AMY GOODMAN: And, H.B. Crockett, what it meant to you that Dr. King came to Memphis and to support your “I Am a Man” strike, and the significance of those words, “I Am a Man,” that you carried on the picket signs?
H.B. CROCKETT: Yeah, we carried the sign. I got one in my yard now, saying “I Am a Man,” still in there now, from the other night. We went to the meeting. I got one then. It’s still in my yard. It was a great thing when he came home — when he came here to Memphis. I thought there might be a big change, and there were some changes. Wasn’t no really big change, but it was some change in the work position.

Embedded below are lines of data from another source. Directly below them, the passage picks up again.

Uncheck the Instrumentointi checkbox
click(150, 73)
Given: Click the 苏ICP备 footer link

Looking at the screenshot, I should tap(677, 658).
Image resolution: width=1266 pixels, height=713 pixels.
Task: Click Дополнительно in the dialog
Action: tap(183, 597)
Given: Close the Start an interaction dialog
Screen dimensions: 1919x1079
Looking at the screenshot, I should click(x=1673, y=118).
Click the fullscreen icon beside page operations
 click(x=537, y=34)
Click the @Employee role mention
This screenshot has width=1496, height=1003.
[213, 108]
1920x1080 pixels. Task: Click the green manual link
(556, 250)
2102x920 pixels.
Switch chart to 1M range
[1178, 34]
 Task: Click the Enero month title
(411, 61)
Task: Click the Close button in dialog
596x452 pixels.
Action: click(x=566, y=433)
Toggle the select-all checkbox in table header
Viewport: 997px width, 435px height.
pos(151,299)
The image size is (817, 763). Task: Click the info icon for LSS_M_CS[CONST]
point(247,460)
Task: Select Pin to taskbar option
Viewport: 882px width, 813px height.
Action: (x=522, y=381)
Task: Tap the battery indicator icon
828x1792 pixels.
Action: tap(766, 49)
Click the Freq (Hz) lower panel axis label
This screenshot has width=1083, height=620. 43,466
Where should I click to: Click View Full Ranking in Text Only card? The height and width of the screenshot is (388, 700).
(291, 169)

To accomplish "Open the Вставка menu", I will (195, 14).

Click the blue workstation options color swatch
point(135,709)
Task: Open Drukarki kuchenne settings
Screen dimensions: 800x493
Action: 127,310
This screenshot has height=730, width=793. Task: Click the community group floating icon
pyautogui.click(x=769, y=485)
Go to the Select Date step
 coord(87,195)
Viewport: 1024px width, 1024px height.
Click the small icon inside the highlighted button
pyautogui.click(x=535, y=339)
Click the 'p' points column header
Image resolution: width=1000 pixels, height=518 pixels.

WILLIAM LUCY: Amy, could I make a point? So many supporters of the strikers really reflected on the fact that there’s really a history in the African-American community about workers, and particularly workers of this type. James Lawson, P.L. Rowe and other ministers who had supported the strike had often used the phrase to describe the treatment of the men. And I think men all of a sudden realized that they were entitled to respect and dignity, irrespective of the kind of work that they did.
So the slogan came out of the recognition that they simply wanted to be treated as men, not as children. They didn’t want to go from boy to uncle to grandpa without ever passing the position of being a man. And when the sign came out, it really hit like a bolt of lightning, because it not only gave the city sanitation workers recognition, but also across the city there were other African-American men who had suffered the same kinds of indignities, and that slogan reflected their commitment to being treated as men also.
JUAN GONZÁLEZ: And in that vein, you went on to become, obviously, one of the most prominent African-American labor leaders in the country, the president emeritus of the Coalition of Black Trade Unionists. The impact of this African-American struggle for dignity and human rights on the overall labor movement, if you could — I’m wondering if you could talk about that, as well?
WILLIAM LUCY: Well, let me just say something one moment. Dr. King, along with being one of the leading civil rights leaders, was also an incredibly strong advocate for workers’ rights. So, Dr. King was not doing something new and out of character for him. He was simply saying what he had believed fundamentally all along, that workers were entitled to the right to organize for themselves and have an advocate that spoke to their needs. And his identification with the strike was consistent with his beliefs.
Myself and others who brought whatever assistance we could to this thing were doing what we believed also, and that is that workers have a right to have a voice in the decisions that affect their work life, which in turn affects their social condition. And here in Memphis, then as well as now, there’s a real need for folks to recognize their right to be a part of the decision-making process.
JUAN GONZÁLEZ: And as you see all these reports now of strikes statewide in West Virginia and Oklahoma, and now a sick-in by workers — or sick-out by workers in Kentucky, your thoughts about the state of the labor movement right now?
AMY GOODMAN: Ten seconds.
WILLIAM LUCY: Well, the labor movement is obviously under assault in every respect. But what is really unique and unusual now, that people are beginning to recognize that they are entitled to live with some degree of dignity and respect. We have teachers in West Virginia and across the country. You have —
AMY GOODMAN: Bill Lucy, we’re going to have to leave it there, but we’ll do Part 2 of our discussion and post it online at democracynow.org. Bill Lucy and H.B. Crockett.